Source passage:
============

Ls will be colored automatically.


----------



## oliverh (Dec 23, 2009)

Most applications are looking for TERM set to xterm-color, e.g. Vim. I don't know what CLICOLOR stands for or which variables it sets.


----------



## mickey (Dec 23, 2009)

oliverh said:
			
		

> Most applications are looking for TERM set to xterm-color



Whether an application that is capable of using colors will make use thereof is mostly determined by the corresponding terminal capabilities being present in the terminal's termcap(5) / terminfo(5) entry.

`$ tput Co`
Outputs the number of colors the terminal is capable of displaying, according to the currently selected terminal type.

The environment variable [CMD=]CLICOLOR[/CMD] is only used by `$ ls` and, if defined, is equivalent to `$ ls -G` which enables colored output. Additionally [CMD=]CLICOLOR_FORCE[/CMD] may be defined in order to force `$ ls` to use colorized output even if the output does not go to a terminal, i.e. piping output to another program. [CMD=]LSCOLORS[/CMD] may be used to override the default set of colors, used for diplaying files of various types; Refer to ls(1) for a detailed description.

The pager more(1)/less(1) has commandline options _-r_ and _-R_ for allowing color control sequences to pass through unhindered. So something like `$ ls -G | more -R` should work, provided [CMD=]CLICOLOR_FORCE[/CMD] is set (see above).


----------



## oliverh (Dec 23, 2009)

>by the corresponding terminal capabilities being present in the terminal's termcap(5) / terminfo(5) entry.

Of course but in practice you have to set it to see actually colors. There are different examples of applications, that won't show a glimpse of color without setting TERM.


----------



## crsd (Dec 23, 2009)

Which applications are you referring to? vim shows colors with TERM set to xterm.


----------



## mickey (Dec 23, 2009)

============

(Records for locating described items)

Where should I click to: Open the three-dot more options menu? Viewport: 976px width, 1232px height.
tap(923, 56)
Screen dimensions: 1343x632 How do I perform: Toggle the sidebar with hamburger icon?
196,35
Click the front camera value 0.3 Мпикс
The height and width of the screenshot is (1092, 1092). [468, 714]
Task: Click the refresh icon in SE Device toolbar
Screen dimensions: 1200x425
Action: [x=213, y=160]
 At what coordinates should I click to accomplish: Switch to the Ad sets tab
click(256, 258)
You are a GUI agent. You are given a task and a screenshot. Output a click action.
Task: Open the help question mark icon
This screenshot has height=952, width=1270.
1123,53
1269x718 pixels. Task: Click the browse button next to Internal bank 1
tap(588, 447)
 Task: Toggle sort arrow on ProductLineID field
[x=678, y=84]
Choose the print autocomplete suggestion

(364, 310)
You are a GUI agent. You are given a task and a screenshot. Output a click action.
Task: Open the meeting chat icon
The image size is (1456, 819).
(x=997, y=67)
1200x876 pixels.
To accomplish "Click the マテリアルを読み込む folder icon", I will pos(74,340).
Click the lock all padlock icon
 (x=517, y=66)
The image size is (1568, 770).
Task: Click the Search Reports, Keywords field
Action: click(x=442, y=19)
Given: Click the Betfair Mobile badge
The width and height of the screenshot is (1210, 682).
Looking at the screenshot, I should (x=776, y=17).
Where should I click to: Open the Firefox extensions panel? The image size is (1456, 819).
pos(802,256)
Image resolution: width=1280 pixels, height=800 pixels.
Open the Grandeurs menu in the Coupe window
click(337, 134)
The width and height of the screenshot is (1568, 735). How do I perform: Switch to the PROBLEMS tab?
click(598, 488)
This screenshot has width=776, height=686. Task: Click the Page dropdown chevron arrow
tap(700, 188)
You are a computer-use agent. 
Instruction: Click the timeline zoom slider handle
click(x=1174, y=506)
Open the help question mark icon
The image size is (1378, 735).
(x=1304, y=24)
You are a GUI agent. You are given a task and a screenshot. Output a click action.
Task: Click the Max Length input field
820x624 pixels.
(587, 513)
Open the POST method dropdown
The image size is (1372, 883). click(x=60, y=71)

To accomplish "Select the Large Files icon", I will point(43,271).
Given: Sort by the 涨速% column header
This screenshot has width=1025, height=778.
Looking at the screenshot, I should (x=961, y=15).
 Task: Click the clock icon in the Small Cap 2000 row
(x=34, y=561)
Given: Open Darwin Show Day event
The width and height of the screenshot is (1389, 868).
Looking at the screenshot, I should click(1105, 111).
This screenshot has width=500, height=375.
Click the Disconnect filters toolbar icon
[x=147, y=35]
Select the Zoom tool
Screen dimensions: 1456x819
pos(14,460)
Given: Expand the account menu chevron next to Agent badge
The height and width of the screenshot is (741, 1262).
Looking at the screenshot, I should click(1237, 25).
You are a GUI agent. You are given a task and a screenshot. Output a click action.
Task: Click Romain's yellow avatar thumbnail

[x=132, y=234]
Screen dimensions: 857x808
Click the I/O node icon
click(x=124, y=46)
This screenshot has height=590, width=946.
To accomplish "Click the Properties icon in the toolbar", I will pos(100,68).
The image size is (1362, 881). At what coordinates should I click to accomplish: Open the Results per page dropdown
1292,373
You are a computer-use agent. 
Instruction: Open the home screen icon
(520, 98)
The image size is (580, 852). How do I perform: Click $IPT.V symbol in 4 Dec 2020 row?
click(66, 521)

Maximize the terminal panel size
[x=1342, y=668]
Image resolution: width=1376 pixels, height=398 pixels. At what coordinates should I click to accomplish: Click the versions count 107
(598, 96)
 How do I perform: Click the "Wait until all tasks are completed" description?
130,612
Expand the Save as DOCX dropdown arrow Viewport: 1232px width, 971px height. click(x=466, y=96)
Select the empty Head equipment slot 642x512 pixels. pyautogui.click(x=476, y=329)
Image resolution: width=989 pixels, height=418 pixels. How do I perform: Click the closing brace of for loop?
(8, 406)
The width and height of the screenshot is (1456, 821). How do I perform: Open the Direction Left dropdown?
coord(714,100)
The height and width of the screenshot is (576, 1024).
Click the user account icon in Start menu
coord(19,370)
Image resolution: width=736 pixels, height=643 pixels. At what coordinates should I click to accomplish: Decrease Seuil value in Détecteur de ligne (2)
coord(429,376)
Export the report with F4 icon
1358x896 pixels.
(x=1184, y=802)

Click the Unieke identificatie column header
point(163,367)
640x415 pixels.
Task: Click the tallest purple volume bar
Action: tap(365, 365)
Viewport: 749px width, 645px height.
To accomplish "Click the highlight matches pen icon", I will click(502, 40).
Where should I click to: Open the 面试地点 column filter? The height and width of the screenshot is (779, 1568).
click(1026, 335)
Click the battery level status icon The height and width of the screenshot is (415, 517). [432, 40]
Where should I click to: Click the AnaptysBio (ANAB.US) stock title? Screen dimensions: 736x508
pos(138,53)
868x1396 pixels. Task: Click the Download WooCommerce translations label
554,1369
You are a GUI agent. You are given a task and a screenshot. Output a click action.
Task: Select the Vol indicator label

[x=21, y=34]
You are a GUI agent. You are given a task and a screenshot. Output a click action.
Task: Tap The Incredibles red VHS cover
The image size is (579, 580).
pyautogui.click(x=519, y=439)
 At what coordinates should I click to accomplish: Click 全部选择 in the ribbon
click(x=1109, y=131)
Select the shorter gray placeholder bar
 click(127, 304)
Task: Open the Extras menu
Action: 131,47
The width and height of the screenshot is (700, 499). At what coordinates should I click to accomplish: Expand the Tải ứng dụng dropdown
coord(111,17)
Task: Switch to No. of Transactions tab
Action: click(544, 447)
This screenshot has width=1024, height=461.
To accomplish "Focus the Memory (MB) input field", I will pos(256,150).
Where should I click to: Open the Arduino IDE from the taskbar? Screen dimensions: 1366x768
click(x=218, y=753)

============

In the thread on terminal colors, what does defining CLICOLOR_FORCE make ls do?

It forces ls to use colorized output even when the output does not go to a terminal, such as when it is piped to another program.